For each entry below, please return its exact wording and leave out any picture.
Data section Block Start
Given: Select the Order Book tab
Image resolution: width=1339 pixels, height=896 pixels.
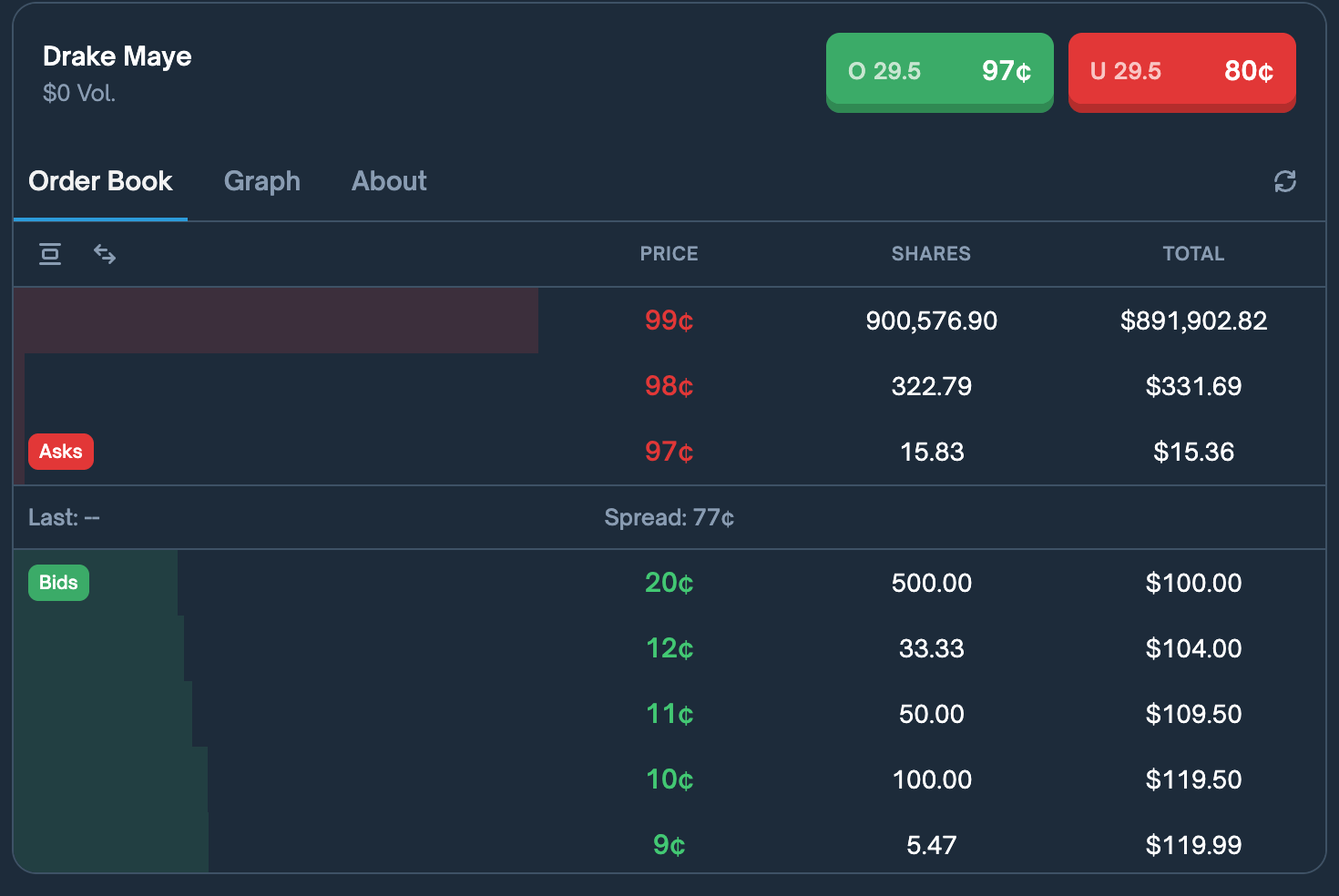Looking at the screenshot, I should click(100, 181).
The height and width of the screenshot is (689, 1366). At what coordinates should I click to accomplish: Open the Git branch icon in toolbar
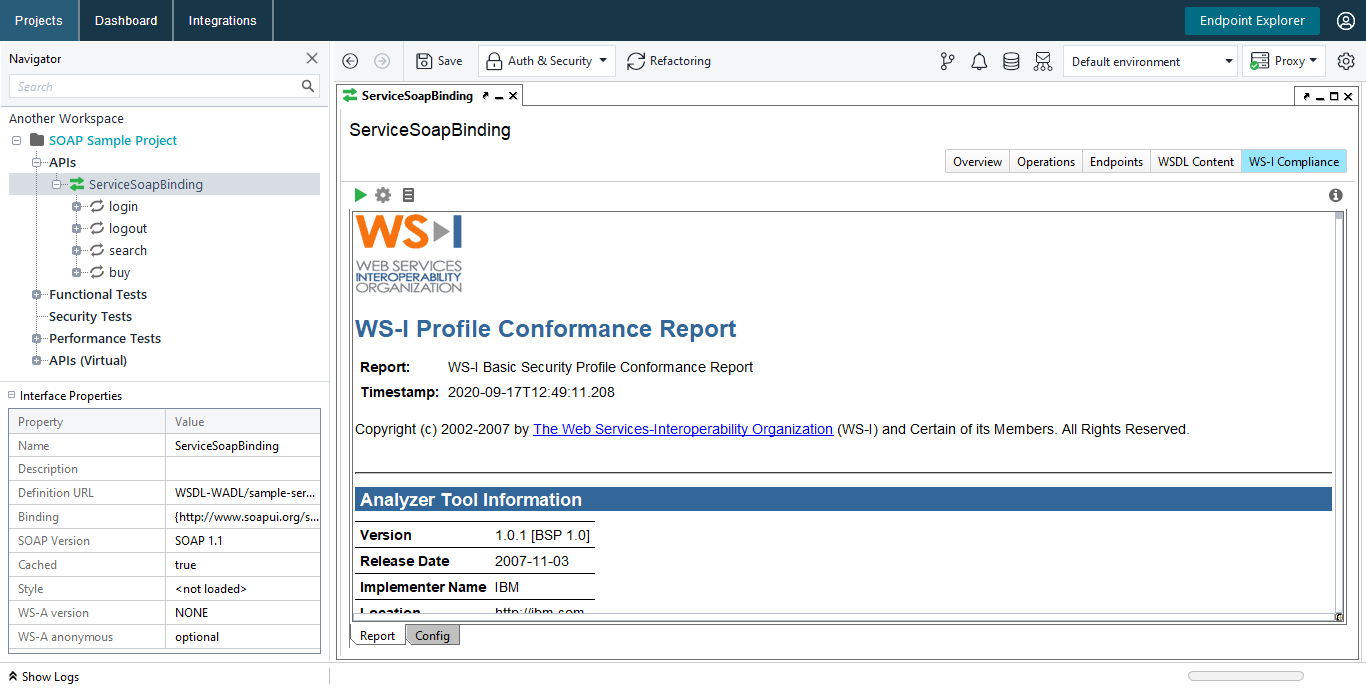coord(947,62)
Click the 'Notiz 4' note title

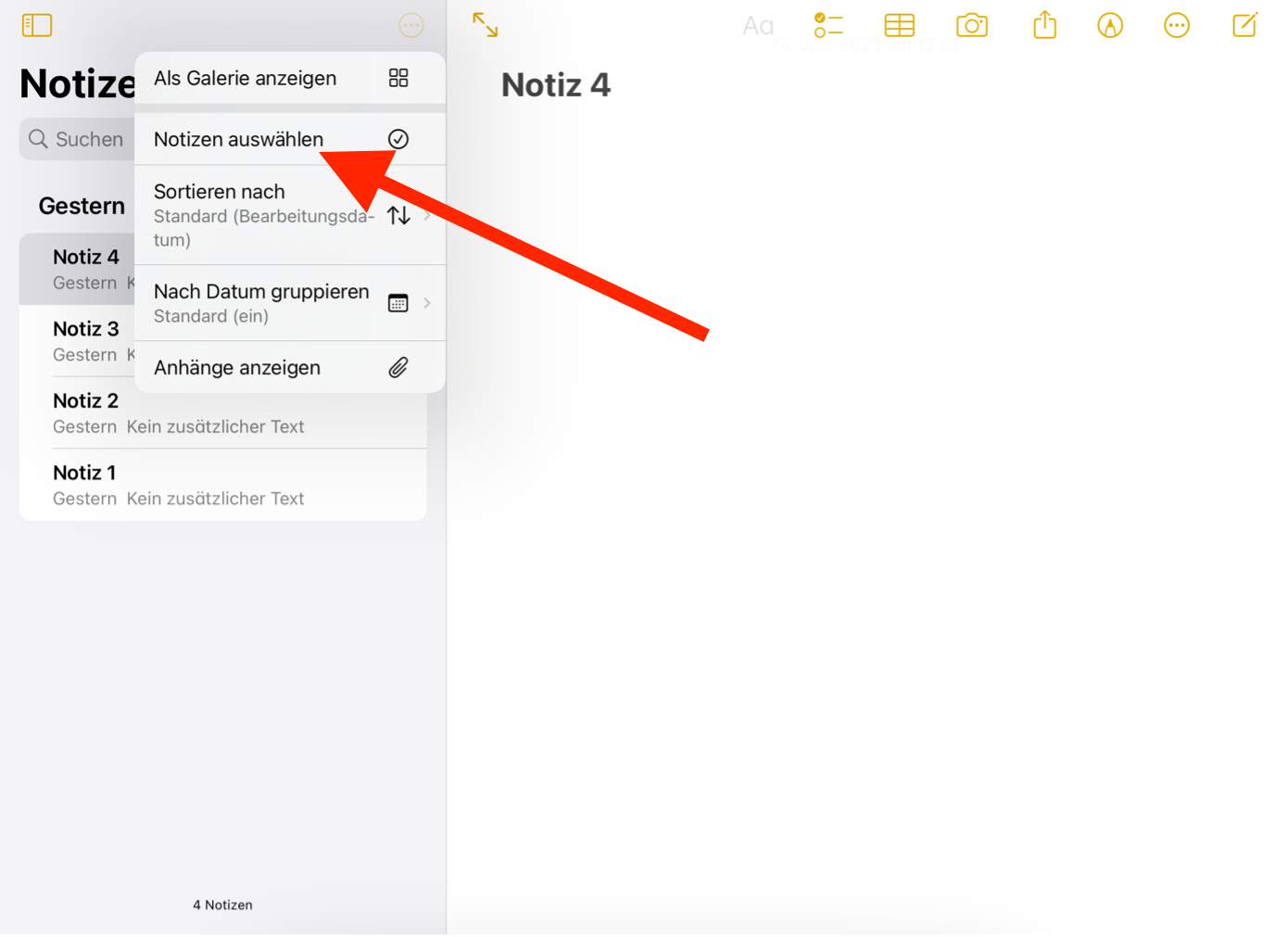(556, 85)
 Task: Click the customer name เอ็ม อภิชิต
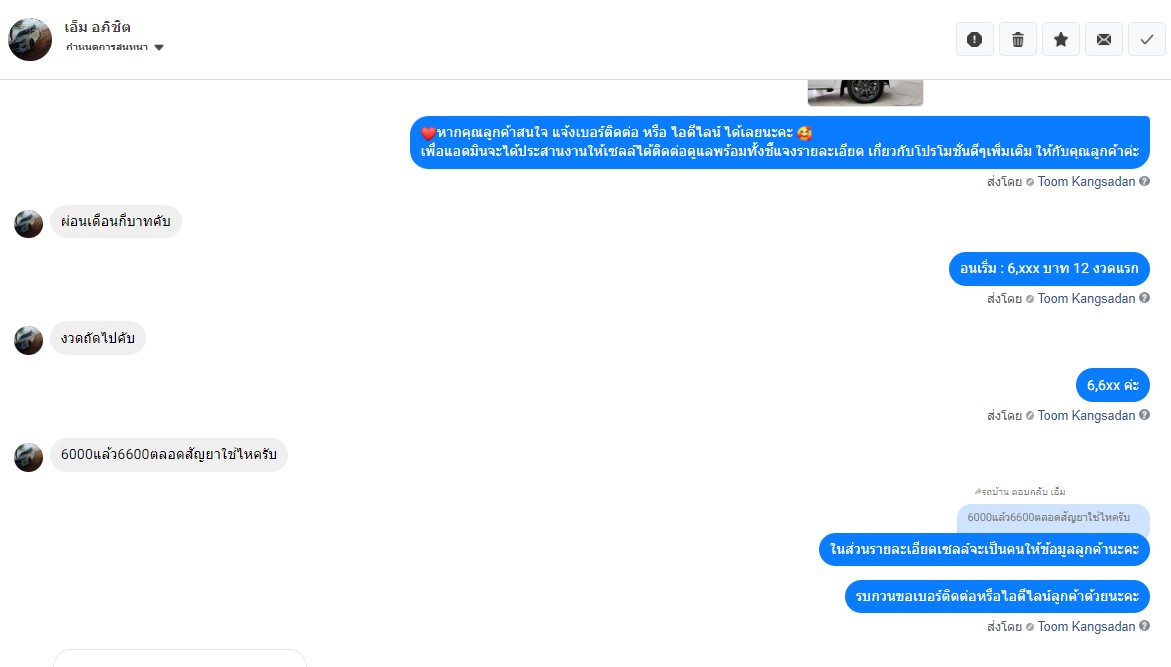point(97,28)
Data section Block End
→ Response area:
Given: Select the Order Book tab
Image resolution: width=1339 pixels, height=896 pixels.
Looking at the screenshot, I should click(100, 181).
The height and width of the screenshot is (689, 1366). At what coordinates should I click to accomplish: Open the Git branch icon in toolbar
coord(947,62)
Click the 'Notiz 4' note title

(556, 85)
 Task: Click the customer name เอ็ม อภิชิต
point(97,28)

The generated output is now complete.